Laszlo - Async Task Closures

Async Task Closures

10/26/2025 | 5 minutes to read

In .NET async methods get compiled to an async state machine. When awaiting a method call returning a Task the state of the current method is captured by a compiler generated value type, that also implements IAsyncStateMachine.

In this blog post I use .NET 9 to explore some internals of this behavior.

Capturing Structs

I have recently encountered one such async method in production code. The method received a few input parameters, created a struct instance populating its properties with the input parameters. Then serialized the struct instance to string and sent an HTTP POST request using HttpClient while awaiting the result.

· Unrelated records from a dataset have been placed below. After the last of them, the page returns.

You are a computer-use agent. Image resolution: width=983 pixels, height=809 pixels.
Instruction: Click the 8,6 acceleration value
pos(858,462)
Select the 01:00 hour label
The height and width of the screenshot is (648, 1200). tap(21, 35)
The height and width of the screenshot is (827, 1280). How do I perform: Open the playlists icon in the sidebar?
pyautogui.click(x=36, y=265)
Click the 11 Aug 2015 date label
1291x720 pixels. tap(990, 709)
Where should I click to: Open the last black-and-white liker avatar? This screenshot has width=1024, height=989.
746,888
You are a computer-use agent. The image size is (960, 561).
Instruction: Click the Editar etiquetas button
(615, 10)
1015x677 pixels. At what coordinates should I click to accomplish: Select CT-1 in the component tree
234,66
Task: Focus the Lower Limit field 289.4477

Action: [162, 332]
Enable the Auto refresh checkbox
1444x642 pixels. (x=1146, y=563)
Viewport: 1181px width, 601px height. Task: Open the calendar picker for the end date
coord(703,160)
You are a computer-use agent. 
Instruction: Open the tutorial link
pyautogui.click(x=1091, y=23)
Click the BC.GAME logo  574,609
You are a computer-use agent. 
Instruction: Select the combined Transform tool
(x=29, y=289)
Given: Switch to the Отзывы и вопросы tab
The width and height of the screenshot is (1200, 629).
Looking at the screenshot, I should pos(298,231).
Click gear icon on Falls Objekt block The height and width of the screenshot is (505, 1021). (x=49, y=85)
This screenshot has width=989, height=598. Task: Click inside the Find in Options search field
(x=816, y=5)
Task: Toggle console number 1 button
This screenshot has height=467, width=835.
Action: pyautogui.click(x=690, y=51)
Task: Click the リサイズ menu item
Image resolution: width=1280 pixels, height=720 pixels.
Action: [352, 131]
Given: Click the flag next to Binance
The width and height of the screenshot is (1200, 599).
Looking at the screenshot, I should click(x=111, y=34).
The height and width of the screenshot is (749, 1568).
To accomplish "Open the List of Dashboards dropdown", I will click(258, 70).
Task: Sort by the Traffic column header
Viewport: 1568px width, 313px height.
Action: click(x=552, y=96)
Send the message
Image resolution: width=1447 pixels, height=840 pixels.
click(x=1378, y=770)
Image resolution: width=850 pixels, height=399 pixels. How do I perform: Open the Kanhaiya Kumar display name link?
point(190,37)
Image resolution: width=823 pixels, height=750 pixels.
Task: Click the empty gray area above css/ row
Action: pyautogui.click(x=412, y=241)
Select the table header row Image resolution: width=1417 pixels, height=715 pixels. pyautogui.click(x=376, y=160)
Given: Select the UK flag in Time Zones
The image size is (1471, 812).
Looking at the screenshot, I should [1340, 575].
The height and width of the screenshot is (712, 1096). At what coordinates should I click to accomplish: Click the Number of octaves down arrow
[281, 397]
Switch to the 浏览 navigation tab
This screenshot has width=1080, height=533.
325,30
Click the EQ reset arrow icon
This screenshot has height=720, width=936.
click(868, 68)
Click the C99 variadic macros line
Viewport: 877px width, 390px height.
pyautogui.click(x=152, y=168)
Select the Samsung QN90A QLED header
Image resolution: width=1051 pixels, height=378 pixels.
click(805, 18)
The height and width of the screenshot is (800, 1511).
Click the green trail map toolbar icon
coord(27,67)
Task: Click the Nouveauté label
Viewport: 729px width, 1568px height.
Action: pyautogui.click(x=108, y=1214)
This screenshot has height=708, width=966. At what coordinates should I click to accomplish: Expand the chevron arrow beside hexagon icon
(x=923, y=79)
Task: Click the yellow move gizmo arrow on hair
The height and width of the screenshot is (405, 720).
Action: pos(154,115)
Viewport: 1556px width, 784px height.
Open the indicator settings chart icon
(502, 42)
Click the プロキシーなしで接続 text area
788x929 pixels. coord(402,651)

This method is very likely complete asynchronously, due to the network call. However, the question raised: is the struct instance a good choice for the serialization or would the code perform better with a class?

To further clarify the question: does the async state machine capture the struct instance or not - and if it would capture it, does it influence the performance of the application?

To investigate, let's create a method that mimics the above-described method, but without making an actual HTTP call. In WorkNo method the input arguments are generated using random values, Data type represents the struct with a string Name property and an int Id property.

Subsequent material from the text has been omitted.